Aftab Maken
ISLAMABAD: The International Monetary Fund (IMF) Executive Board on Friday approved the latest review of Pakistan’s economic reform programme, paving the way for the release of $1.2 billion in financing under the ongoing bailout arrangement and signaling continued international support for the country’s stabilisation efforts.
The approved disbursement includes nearly $1 billion under the Extended Fund Facility (EFF) and around $200 million under the Resilience and Sustainability Facility (RSF). With the latest tranche, total disbursements under the current programme have reached approximately $4.5 billion.
Finance Minister Muhammad Aurangzeb also confirmed the development in Islamabad, saying the approval reflected Pakistan’s continued progress on difficult but necessary economic reforms. The decision was taken during a meeting of the IMF Executive Board in Washington, DC.
The IMF said Pakistan had successfully met major structural benchmarks under the programme, including tax reforms and energy pricing adjustments aimed at improving fiscal discipline and strengthening macroeconomic stability.
In its official statement, the Fund said Pakistan’s implementation of reforms under the EFF arrangement had remained strong despite growing uncertainty in the global economy.
“Pakistan’s strong programme implementation under the EFF arrangement has continued, which has supported macroeconomic stability and the rebuilding of fiscal and foreign exchange buffers,” the IMF said.
The Fund, however, warned that external risks had intensified due to geopolitical tensions linked to the Middle East conflict, stressing the need for Pakistan to maintain prudent economic policies and accelerate structural reforms.
“The shocks emanating from the Middle East war underline the continued importance of maintaining strong policies to continue building resilience and of moving ahead with structural reforms to achieve sustainable long-term growth,” the statement added.
According to the IMF, Pakistan’s economic indicators have shown improvement during the programme period. The Fund noted that GDP growth had accelerated, inflation had remained broadly contained despite recent pressures, and the current account stayed largely balanced during the first nine months of fiscal year 2025-26.
The IMF acknowledged that inflationary pressures had resurfaced mainly because of higher global commodity prices and their impact on domestic fuel and energy tariffs. It described the adjustments in administered prices as necessary steps to restore financial sustainability in the energy sector.
Pakistan’s foreign exchange reserves also improved during the review period, increasing to $16 billion by the end of December 2025 compared to $14.5 billion at the close of June 2025. The IMF said reserves were expected to strengthen further over the medium term with continued programme financing and disciplined policies.

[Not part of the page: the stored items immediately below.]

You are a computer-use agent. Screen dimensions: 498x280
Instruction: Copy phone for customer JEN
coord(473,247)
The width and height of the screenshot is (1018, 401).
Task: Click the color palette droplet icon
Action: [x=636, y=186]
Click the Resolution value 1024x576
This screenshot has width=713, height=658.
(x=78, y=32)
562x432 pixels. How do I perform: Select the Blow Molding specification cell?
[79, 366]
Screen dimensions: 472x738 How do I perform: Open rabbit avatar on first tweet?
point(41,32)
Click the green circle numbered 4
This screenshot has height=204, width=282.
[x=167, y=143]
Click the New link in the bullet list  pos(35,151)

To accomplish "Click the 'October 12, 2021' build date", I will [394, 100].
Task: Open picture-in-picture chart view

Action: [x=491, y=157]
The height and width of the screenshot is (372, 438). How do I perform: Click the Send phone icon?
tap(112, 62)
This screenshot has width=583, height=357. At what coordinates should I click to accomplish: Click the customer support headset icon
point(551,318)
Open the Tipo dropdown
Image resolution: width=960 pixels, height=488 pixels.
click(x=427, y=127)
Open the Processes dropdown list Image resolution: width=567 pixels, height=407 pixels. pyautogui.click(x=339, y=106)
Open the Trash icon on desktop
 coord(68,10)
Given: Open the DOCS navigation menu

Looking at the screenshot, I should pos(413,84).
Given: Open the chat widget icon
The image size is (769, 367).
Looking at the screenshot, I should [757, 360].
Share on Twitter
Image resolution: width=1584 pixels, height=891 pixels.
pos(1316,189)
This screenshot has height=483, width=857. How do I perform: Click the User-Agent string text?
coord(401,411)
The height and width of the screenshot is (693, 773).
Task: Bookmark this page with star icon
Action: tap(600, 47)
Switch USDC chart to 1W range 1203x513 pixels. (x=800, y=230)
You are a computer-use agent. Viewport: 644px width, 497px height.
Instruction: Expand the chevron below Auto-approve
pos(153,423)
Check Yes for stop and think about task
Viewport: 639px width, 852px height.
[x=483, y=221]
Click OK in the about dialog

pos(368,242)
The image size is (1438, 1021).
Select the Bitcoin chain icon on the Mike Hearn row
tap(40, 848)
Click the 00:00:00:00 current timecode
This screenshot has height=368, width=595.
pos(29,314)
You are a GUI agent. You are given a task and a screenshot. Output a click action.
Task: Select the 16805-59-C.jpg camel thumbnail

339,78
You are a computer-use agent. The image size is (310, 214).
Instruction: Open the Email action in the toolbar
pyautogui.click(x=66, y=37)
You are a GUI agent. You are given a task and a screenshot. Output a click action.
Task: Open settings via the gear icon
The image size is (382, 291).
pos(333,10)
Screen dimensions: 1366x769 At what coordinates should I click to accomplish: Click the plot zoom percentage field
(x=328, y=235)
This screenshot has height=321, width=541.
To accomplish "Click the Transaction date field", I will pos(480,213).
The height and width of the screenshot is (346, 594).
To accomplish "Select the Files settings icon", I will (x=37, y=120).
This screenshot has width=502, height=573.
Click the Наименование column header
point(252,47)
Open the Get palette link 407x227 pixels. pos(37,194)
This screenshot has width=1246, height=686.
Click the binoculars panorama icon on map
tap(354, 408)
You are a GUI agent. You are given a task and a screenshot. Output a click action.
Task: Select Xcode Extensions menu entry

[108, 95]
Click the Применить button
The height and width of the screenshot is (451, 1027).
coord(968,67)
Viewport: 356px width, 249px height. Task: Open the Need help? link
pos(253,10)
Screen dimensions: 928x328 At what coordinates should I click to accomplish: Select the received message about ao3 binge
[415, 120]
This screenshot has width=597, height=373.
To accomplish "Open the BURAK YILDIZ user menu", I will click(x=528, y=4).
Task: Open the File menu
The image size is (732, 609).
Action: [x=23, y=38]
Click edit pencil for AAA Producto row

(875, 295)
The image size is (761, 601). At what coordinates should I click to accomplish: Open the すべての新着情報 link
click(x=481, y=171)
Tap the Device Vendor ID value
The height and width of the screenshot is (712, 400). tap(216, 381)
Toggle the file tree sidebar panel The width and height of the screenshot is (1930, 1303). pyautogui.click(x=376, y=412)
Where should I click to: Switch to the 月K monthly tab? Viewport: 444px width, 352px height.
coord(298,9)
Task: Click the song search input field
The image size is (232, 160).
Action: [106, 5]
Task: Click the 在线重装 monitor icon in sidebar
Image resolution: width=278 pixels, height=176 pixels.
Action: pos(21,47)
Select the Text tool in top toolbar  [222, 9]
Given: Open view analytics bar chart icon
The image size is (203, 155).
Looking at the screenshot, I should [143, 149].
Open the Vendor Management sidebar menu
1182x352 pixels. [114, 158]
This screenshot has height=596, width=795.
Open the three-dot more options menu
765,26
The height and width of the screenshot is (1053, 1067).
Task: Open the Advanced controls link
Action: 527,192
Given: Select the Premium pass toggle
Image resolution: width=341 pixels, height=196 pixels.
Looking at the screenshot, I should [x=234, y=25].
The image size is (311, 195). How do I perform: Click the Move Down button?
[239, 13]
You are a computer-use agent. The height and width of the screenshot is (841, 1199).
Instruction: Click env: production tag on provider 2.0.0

Following the Executive Board meeting, IMF Deputy Managing Director and Acting Chair Nigel Clarke stressed that Pakistan must maintain tight macroeconomic policies while pushing ahead with reforms to withstand future shocks.
“Amid a more challenging and highly uncertain external environment since the onset of the war in the Middle East, Pakistan needs to maintain strong macroeconomic policies while accelerating reform efforts,” Clarke said.
He emphasised that gradual fiscal consolidation remained necessary to reduce economic vulnerabilities and strengthen investor confidence. The IMF urged authorities to continue expanding the tax base, improve compliance, and increase revenue collection from previously under-taxed sectors such as retail and agriculture.
The Fund also highlighted the importance of improving public spending efficiency and strengthening public financial management to create fiscal space for social protection programmes and investment in education and healthcare.
On monetary policy, the IMF commended the State Bank of Pakistan for maintaining a tight and proactive policy stance aimed at controlling inflation expectations. It advised authorities to remain vigilant against second-round inflationary effects on wages and prices.
The IMF further reiterated that exchange-rate flexibility should remain Pakistan’s primary buffer against external shocks as the country continues rebuilding reserves. It also supported gradual liberalisation of foreign exchange regulations and development of the currency market.
Energy sector reforms remained a key pillar of the IMF programme. The Fund stressed that improvements in the sector’s finances must continue through cost-reflective pricing of electricity, gas, and fuel while protecting low-income consumers through targeted subsidies.
The IMF also called for continued governance reforms, stronger anti-corruption institutions, and progress on state-owned enterprise restructuring and privatisation to improve economic efficiency and reduce fiscal burdens.
Pakistan is currently operating under a $7 billion, 37-month IMF programme designed to stabilise the economy through fiscal consolidation, structural reforms, and long-term growth measures. An IMF mission is expected to visit Islamabad on May 15 to discuss the upcoming federal budget and review progress on reform targets.
Analysts said the approval would provide short-term stability to financial markets, strengthen investor confidence, and support Pakistan’s external financing position at a time of continued global economic uncertainty.